■ Work to complete ■
Below are records. Copy every line with "agent" in it.

(Pixel coordinate grounding data)
---+---
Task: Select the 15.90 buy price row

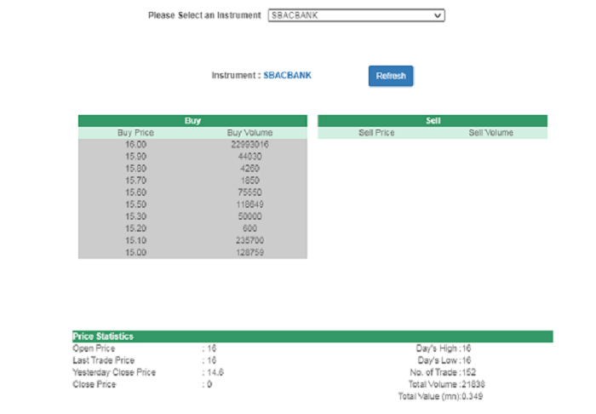Action: (136, 157)
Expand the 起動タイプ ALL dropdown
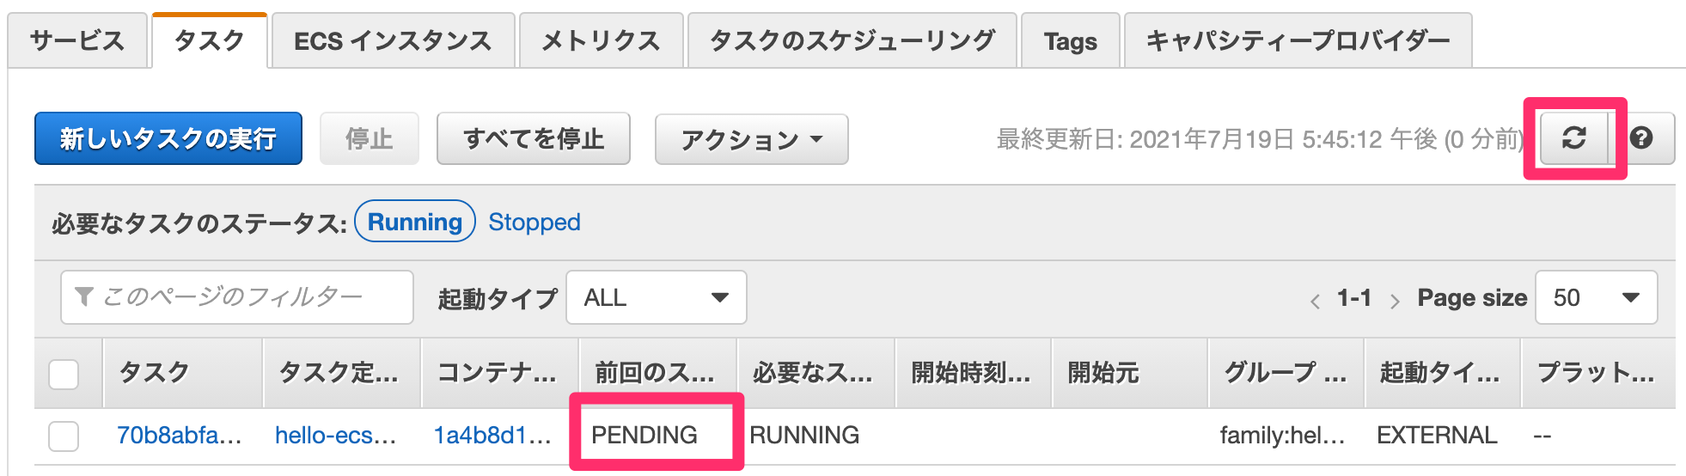The image size is (1686, 476). (x=656, y=298)
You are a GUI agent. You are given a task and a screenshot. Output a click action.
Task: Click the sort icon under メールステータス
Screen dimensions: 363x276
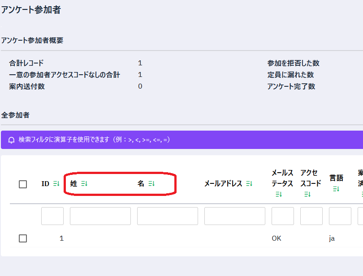(279, 194)
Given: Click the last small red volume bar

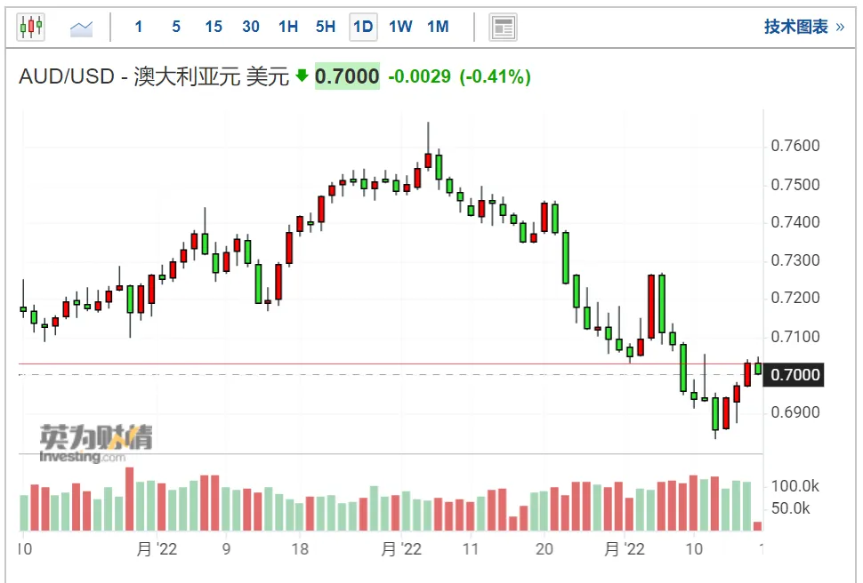Looking at the screenshot, I should point(758,526).
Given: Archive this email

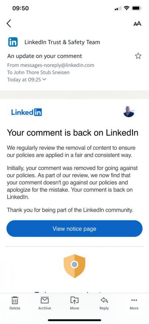Looking at the screenshot, I should (44, 303).
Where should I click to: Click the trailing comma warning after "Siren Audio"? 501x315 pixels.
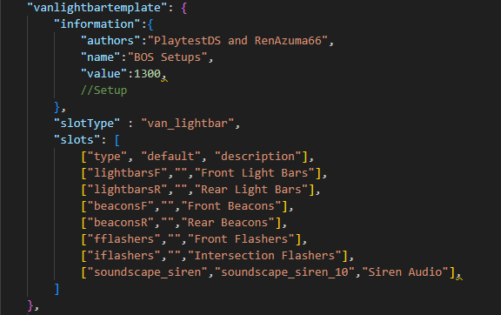tap(459, 277)
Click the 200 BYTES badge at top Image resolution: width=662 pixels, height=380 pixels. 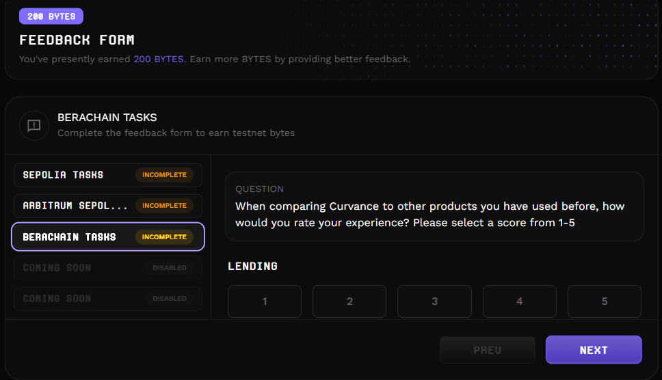click(x=51, y=16)
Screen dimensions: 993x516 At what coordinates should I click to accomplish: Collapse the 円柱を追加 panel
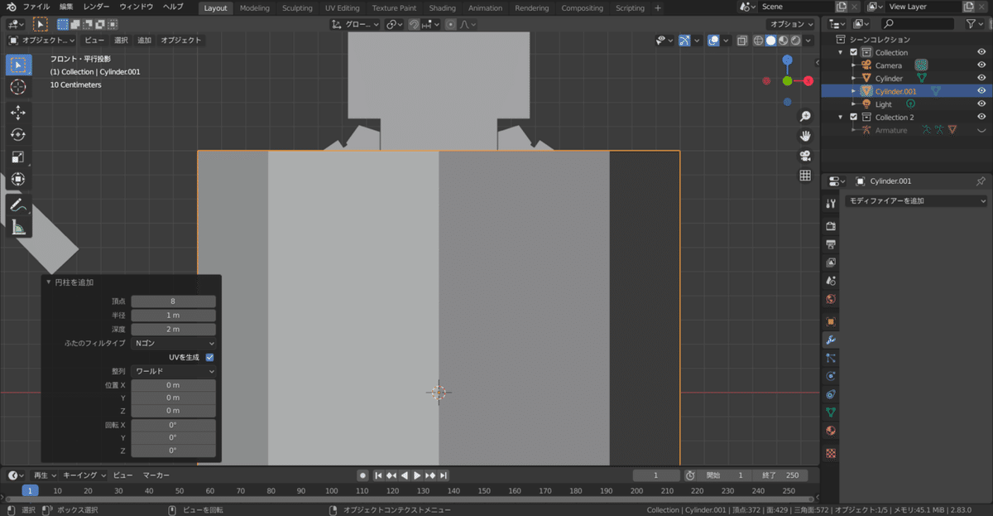[49, 282]
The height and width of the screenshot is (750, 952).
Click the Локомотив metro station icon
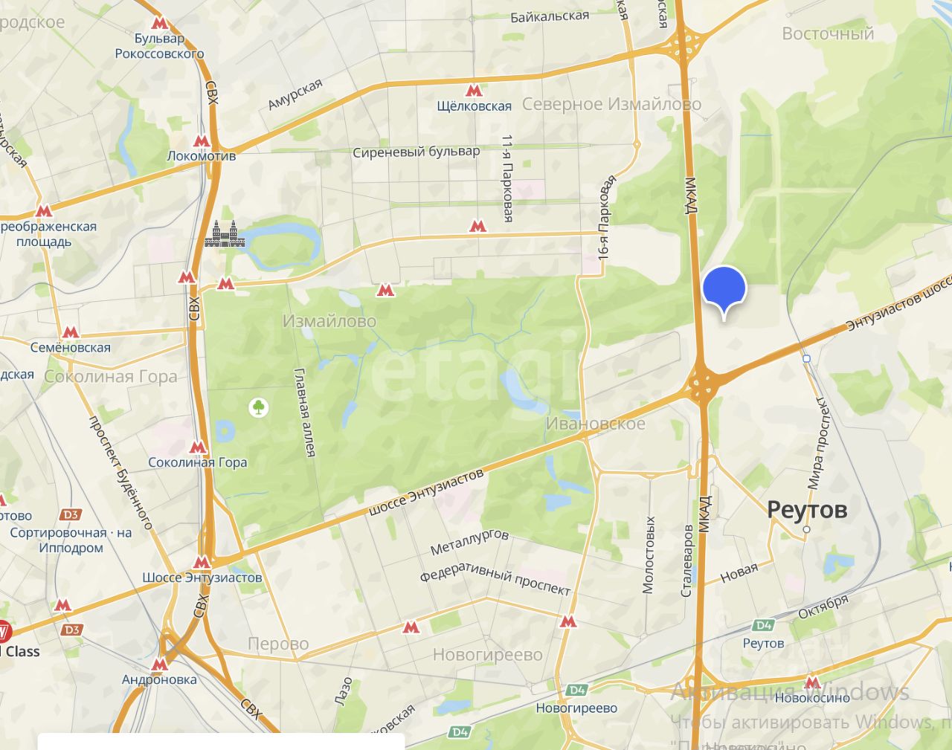coord(202,140)
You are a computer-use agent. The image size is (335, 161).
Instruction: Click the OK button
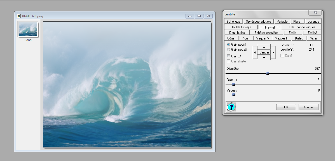(x=286, y=107)
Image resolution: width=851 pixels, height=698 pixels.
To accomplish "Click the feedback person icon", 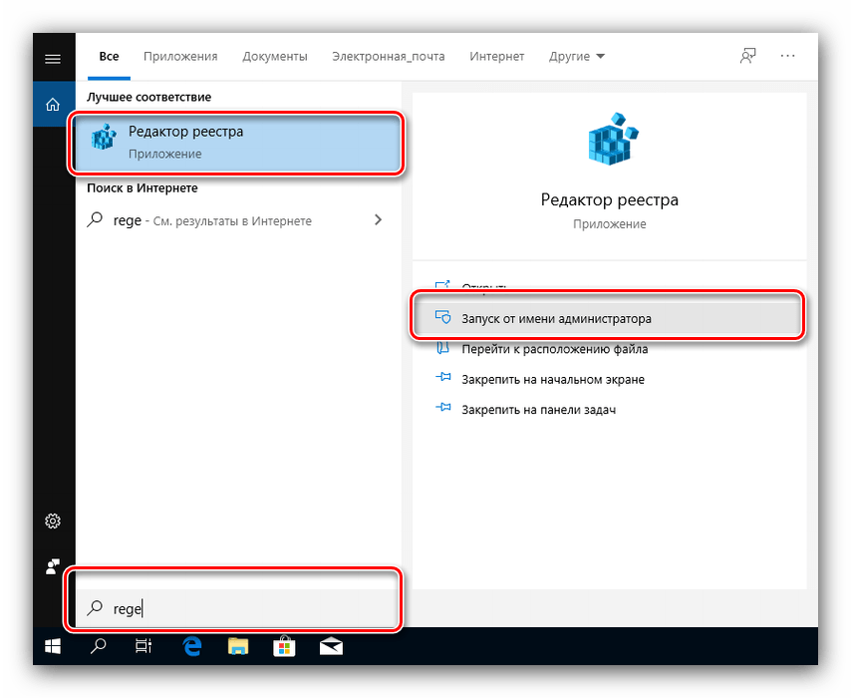I will coord(747,57).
---+---
■ Output below ■
You are a GUI agent. You are given a task and a screenshot. Output a click action.
You are a computer-use agent. The image size is (335, 161).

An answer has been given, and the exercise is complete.